Ecco, la Meloni per rassicurare via Nazionale e Francoforte è costretta a scontentare almeno in parte il suo inquieto e ingombrante alleato Salvini. Riuscirà in questa operazione di delicatissimo equilibrio? Tajani invoca «una flessibilità non clamorosa», insomma cercare di cambiare qualche cosa dell’agenda Draghi senza suscitare troppe reazioni contrarie, lavorare dunque sottotraccia. Ma questo è esattamente il contrario di cui ha necessità Salvini che va in affanno se rimane senza il clamore, ieri sugli immigrati oggi sul Pos «usato dai rompiscatole». E non è detto che un certo rumore non sia invocato anche da Forza Italia sui suoi temi elettorali, dal momento che il partito di Berlusconi subisce ogni giorno l’assalto dei reclutatori del Terzo polo, determinatissimi a raccogliere eletti ed elettori che furono azzurri e che oggi si sentono smarriti e privi di guida.

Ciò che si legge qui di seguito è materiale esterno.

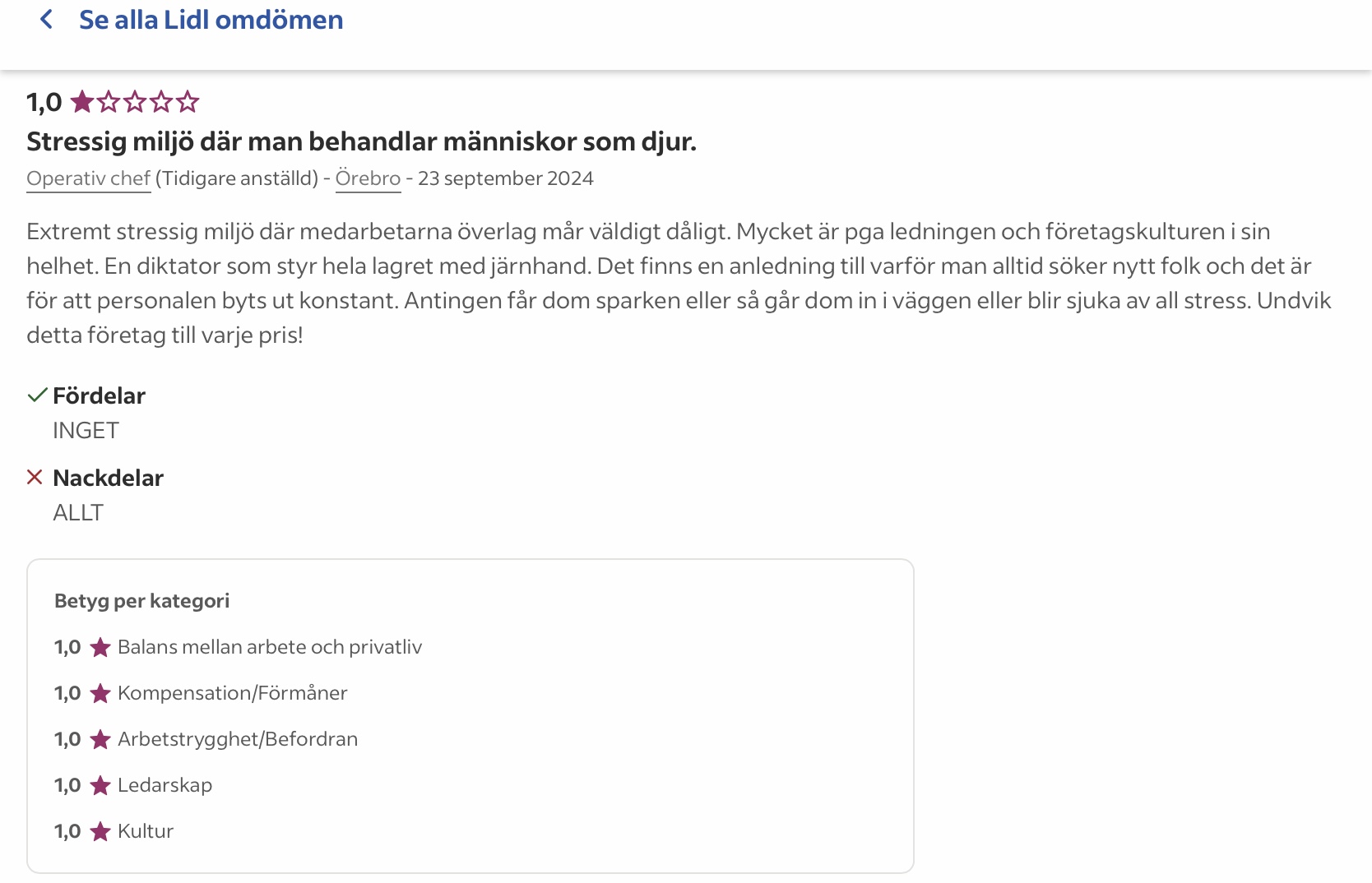Open the Örebro location link
The image size is (1372, 883).
pos(368,178)
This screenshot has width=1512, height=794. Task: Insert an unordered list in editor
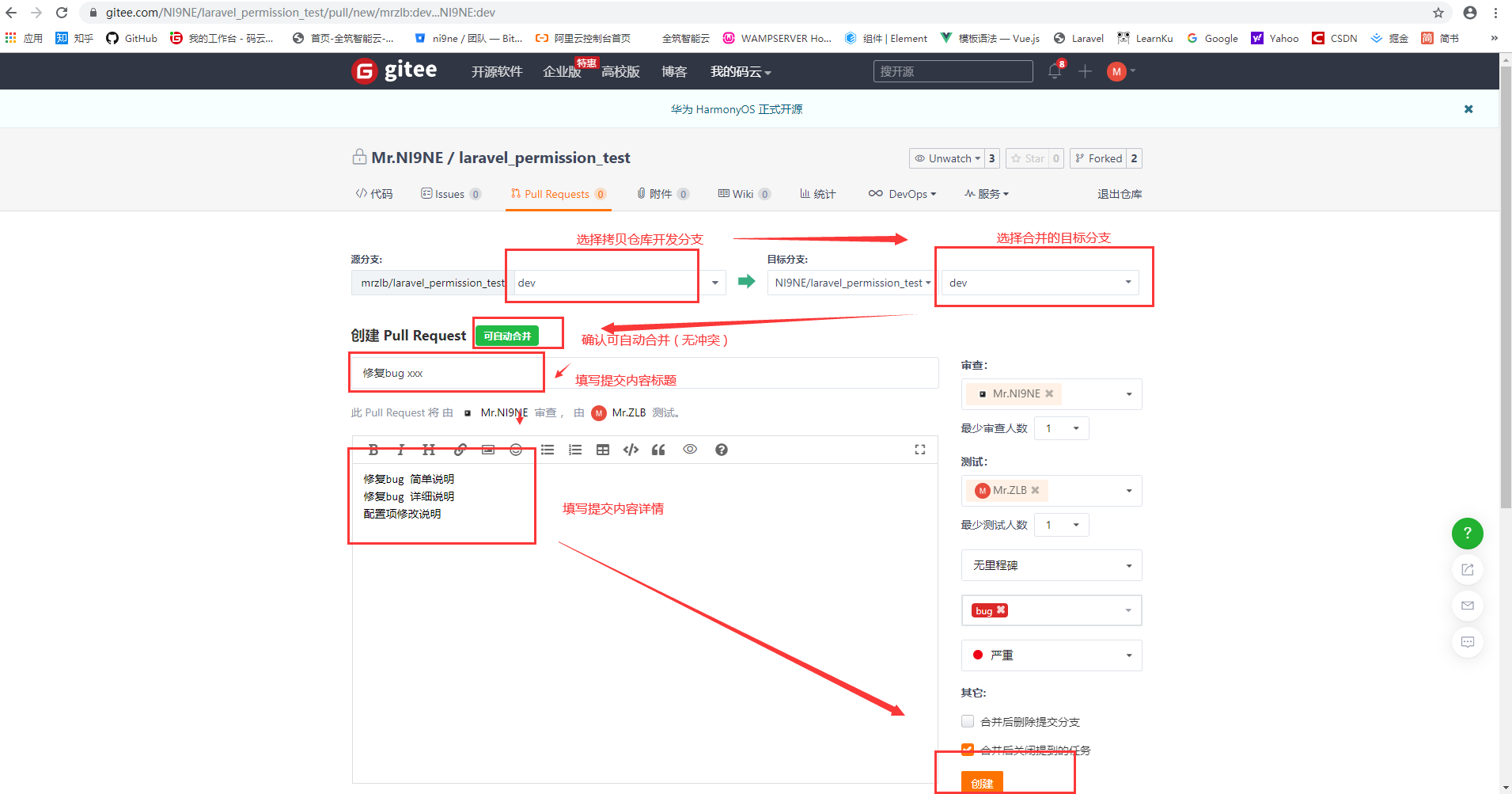[x=548, y=450]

Giorgia Meloni è molto determinata nel guidare questa composita maggioranza cercando di non farsi troppi nemici potenti, e anche di rassicurare Mattarella che guarda dall’alto ma non da lontano ciò che accade sulla scena politica. Non a caso ieri la presidente del Consiglio ha detto: «Ha ragione il Capo dello Stato nel richiamarci all’attuazione del Pnrr, ma questo è il lavoro cui il governo si sta dedicando indefessamente». Da notare che Meloni e i suoi avevano attribuito al governo Draghi un certo ritardo nel varare le norme attuative del Piano senza le quali l’Italia rischia di non ricevere la prossima rata del finanziamento/sussidio straordinario. Il Colle va tenuto d’occhio costantemente, a Palazzo Chigi lo sanno benissimo e non vogliono correre rischi. Gli unici, peraltro, se consideriamo lo stato in cui si trova l’opposizione (anzi in cui si trovano «le» opposizioni): il Pd è come se fosse nella terra di nessuno in attesa che qualcuno lo guidi da qualche parte mentre il M5S è impegnato soprattutto a rubargli voti.

La stessa operazione, come dicevamo, che Renzi e Calenda stanno conducendo ai danni di Berlusconi. Il risultato finale è che l’opposizione ora non costituisce un pericolo per il governo: ah, se non ci fossero quei benedetti « poteri forti»!